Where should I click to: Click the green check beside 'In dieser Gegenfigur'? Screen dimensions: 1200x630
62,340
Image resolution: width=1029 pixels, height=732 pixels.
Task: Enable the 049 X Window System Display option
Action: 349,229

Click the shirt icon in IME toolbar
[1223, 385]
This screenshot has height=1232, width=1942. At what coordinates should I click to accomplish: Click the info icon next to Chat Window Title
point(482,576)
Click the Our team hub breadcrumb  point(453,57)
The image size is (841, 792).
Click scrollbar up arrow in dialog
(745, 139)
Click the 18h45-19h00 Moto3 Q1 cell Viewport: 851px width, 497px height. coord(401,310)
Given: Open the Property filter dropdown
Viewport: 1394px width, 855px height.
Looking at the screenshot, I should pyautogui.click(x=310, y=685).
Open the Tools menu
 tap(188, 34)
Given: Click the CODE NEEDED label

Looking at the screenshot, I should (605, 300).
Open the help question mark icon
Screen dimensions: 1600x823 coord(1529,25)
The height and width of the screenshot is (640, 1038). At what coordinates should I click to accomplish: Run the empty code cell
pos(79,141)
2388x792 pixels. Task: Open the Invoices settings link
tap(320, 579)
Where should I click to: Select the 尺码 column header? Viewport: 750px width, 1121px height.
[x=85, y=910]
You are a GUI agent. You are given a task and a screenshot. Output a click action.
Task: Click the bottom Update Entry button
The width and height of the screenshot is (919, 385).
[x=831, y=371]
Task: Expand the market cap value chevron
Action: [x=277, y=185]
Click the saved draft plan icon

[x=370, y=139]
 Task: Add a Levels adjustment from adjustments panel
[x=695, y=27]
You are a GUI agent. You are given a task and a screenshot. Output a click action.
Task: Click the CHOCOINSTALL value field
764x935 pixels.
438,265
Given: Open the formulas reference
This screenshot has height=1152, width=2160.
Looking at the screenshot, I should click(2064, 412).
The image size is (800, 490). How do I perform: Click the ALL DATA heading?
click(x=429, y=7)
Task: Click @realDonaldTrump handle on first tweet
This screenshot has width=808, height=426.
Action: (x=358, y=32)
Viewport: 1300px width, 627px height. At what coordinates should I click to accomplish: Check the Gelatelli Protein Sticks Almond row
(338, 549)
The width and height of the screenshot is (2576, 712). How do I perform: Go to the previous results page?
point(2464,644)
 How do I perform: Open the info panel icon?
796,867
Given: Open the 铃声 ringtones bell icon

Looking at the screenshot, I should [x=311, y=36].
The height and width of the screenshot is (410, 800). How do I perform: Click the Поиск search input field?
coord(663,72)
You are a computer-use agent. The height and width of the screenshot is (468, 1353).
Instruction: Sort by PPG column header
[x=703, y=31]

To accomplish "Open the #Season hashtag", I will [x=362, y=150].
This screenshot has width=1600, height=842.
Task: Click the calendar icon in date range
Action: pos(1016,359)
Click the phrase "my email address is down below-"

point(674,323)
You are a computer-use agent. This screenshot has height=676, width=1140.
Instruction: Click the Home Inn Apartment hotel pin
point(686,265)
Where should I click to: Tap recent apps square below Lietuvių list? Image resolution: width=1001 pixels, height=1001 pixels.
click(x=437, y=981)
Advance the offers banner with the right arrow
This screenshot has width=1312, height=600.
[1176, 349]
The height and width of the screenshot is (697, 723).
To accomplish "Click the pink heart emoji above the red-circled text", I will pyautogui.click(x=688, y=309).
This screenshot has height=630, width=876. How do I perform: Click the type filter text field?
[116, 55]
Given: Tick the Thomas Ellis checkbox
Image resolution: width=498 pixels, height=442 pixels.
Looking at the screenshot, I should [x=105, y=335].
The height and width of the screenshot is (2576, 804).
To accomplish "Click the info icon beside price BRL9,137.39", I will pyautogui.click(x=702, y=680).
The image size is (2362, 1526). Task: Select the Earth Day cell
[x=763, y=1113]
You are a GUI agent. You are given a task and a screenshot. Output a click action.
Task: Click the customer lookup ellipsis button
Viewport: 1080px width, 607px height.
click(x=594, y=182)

- [WHAT NEEDS TO BE DONE] Every line from the one containing "Task: Click the customer" through the final line of the data above is to be restated word for word, and nothing more.

- [RESPONSE]
Task: Click the customer lookup ellipsis button
Viewport: 1080px width, 607px height.
click(x=594, y=182)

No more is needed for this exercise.